United States District Court, D. Maryland
Oct 31, 2006
Civil Action No. RDB 05-2983 (D. Md. Oct. 31, 2006)

Opinion

Civil Action No. RDB 05-2983.

October 31, 2006


MEMORANDUM OPINION


This action arises out of a Complaint that Laurie A. Jacobsen ("Plaintiff" or "Jacobsen") filed against Towers Perrin Forster Crosby, Inc. t/a Towers Perrin ("Defendant" or "Towers Perrin"). The Amended Complaint alleges that Defendant failed to promote Plaintiff because of her sex in violation of Title VII of the Civil Rights Act of 1964, 42 U.S.C. § 2000e, et seq. ("Title VII"). The Amended Complaint also asserts causes of action for employment discrimination, breach of contract, wage payment and collection, and intentional infliction of emotional distress that are based on the law of the State of Maryland.

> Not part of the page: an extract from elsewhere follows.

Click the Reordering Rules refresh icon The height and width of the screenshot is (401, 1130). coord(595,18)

Currently pending is Defendant's Motion to Dismiss pursuant to Fed.R.Civ.P. 12(b)(6). Although Defendant does not seek dismissal of Plaintiff's Title VII claim, set forth in Count One, Defendant contends that each of Plaintiff's state-law claims, set forth in Counts Two through Five, should be dismissed. This Court has jurisdiction pursuant to 28 U.S.C. § 1331. The parties' submissions have been reviewed and no hearing is necessary. See Local Rule 105.6 (D. Md. 2004). For the reasons stated below, Defendant's Motion to Dismiss is GRANTED-IN-PART and DENIED-IN-PART. Specifically, Defendant's motion is GRANTED with respect to Counts Two and Five and DENIED with respect to Counts Three and Four.

BACKGROUND

This Court reviews the facts of this case by assuming the truth of all facts alleged in the Amended Complaint and the existence of any fact that can be proven, consistent with the Amended Complaint's allegations. See Eastern Shore Mkts. v. J.D. Assocs. Ltd. P'ship, 213 F.3d 175, 180 (4th Cir. 2000) (citation omitted).

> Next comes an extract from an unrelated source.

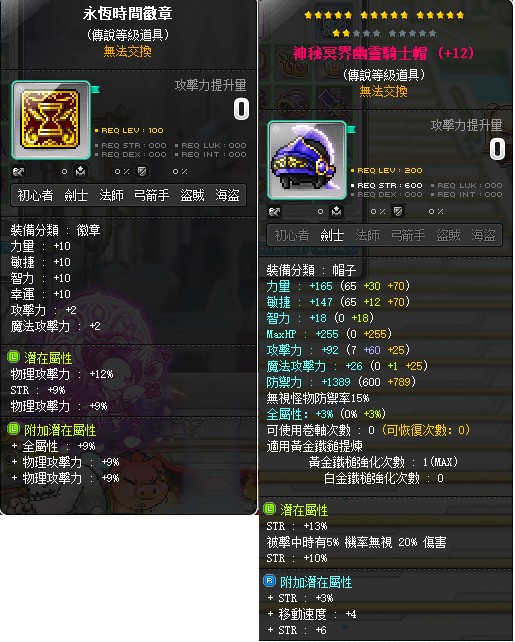This screenshot has height=642, width=515.
Task: Click the shield icon in badge tooltip
Action: [142, 172]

In 1995, Jacobsen co-founded a company called Working Concepts with Brian McIntyre. (Am. Compl. ¶ 11.) Plaintiff describes Working Concepts as a "human resources and technology solutions consulting" company. ( Id.)

In 2002, Towers Perrin acquired Working Concepts, which became the Working Concepts Division of Towers Perrin. ( Id. at ¶ 12.) Mr. McIntyre was given the position of Division Head and Plaintiff was given the position of Director within this newly-created division. ( Id. at ¶ 12.) Plaintiff contends that these assignments made her "second in command" at the Working Concepts Division. ( Id. at ¶ 1.)

In 2003, Mr. McIntyre left his position as Division Head. ( Id. at ¶¶ 11 15.) Defendant asked Steve Fein to find a replacement for Mr. McIntyre. Mr. Fein asked two male employees whether they were interested in the position of Division Head. ( Id. at ¶ 16.) Both employees declined to take the position. ( Id.) At this time, Mr. Fein did not ask Jacobsen whether she was interested in taking over Mr. McIntyre's role. ( Id.)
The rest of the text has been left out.